_The exercise_
Summarize the director's weekly news below in two sentences.

Director’s Weekly News – 1st October 2018

Dear All,

Apologies for the delay in sending this to you this week.

Gordon Polson – Director

Federation of Bakers

 

Economic News

CBI Economic summary:

  • CBI surveys suggest that warmer weather has boosted growth over Q3, however these effects are likely to be temporary and are expected to unwind towards the end of the 2018
  • The underlying UK growth picture remains subdued, with conditions for consumer-facing firms remaining particularly challenging due to the ongoing squeeze on household incomes. In contrast, the strength in the global economy is expected to continue supporting manufacturing export growth
  • CPI inflation edged higher in August, contrasting with consensus expectations of a slight fall.
  • The UK economy grew by 0.4% in Q2 2018, according to the ONS’ second estimate of GDP. This was unrevised from the first estimate released last month.

 

 

CBI economic narrative

    • The global economy continues to expand at a decent pace, although the pace of expansion has slowed since the start of 2018. This reflects a combination of factors, such as the maturing of the economic cycle in key markets (such as China), higher oil prices, tighter global financial conditions, and the impact of rising trade tensions on business confidence. Nevertheless, even if growth has peaked, the slowdown in global growth is expected to be gradual and the global economy is still expected to expand at a relatively healthy 3.8% in 2018 and 3.6% in 2019.
    • In the UK, we continue to expect net trade to support economic growth, with exports lifted by the low pound and supportive global backdrop. However, uncertainty around the strength of external demand has increased, with weaker official data on trade contrasting with business surveys (our own and others’), which continue to show historically elevated export order books and growth in export deliveries.
    • Consumer spending will continue to be constrained by weak real wage growth (i.e. the fact that wages are growing only marginally faster than inflation – consumer spending makes up two-thirds of GDP), which is maintaining pressure on consumer-facing firms. It is likely that the recent improvement in retail volumes and sales by other consumer-facing firms (restaurants, bars and hotels) reflect a temporary boost from the good weather and the World Cup. This is expected to unwind towards the end of the year.
    • Brexit uncertainty continues to apply the brakes to some areas of investment spending, particularly bigger projects, but smaller projects continue to go ahead. Our surveys show that investment plans remain weaker than pre-referendum, but above the long-run average. Brexit uncertainty is at least partly offsetting more supportive investment fundamentals which include: healthy corporate profitability, low borrowing costs, limited spare capacity and strong global activity.

_Supplied material_
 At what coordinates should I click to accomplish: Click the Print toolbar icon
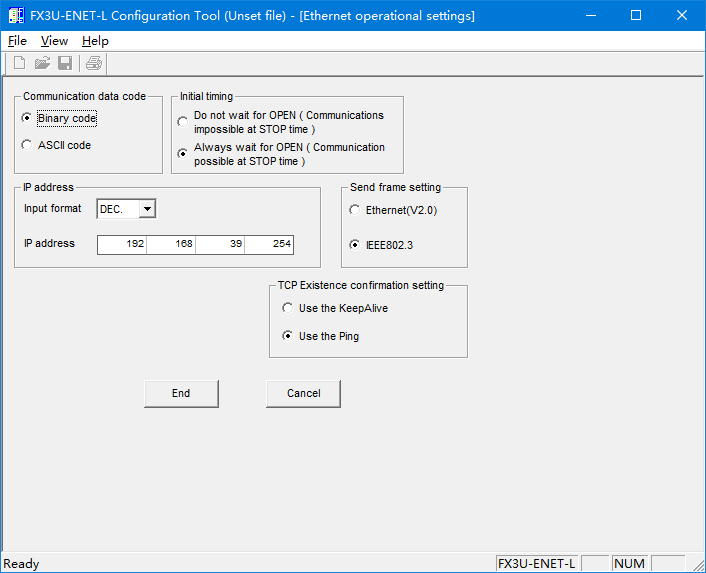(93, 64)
--
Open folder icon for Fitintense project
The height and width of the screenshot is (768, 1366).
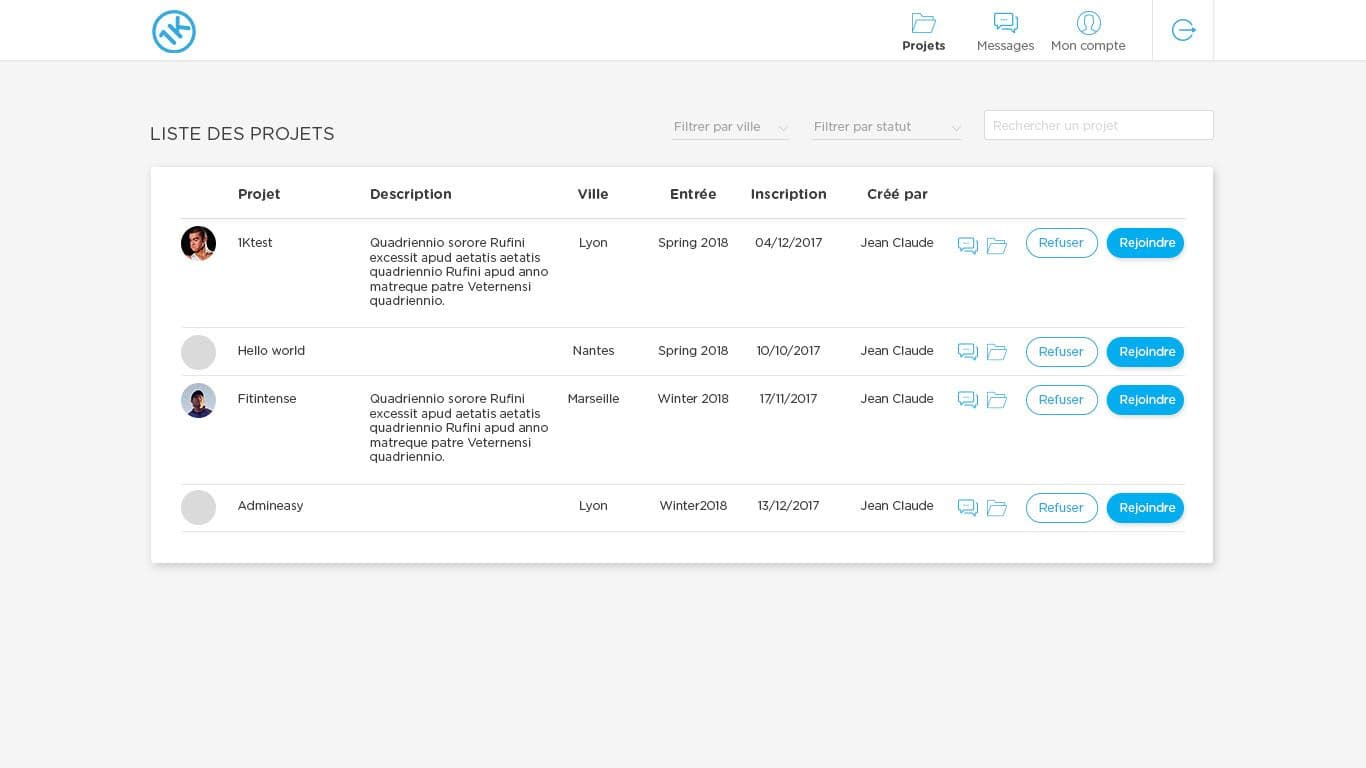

_Written response_
CBI surveys suggest that warmer weather boosted UK growth in Q3, but the effect is expected to be temporary. The underlying picture remains subdued, with consumer-facing firms under pressure from weak real wage growth and Brexit uncertainty holding back some investment, while a gradually slowing but still healthy global economy is expected to keep supporting exports.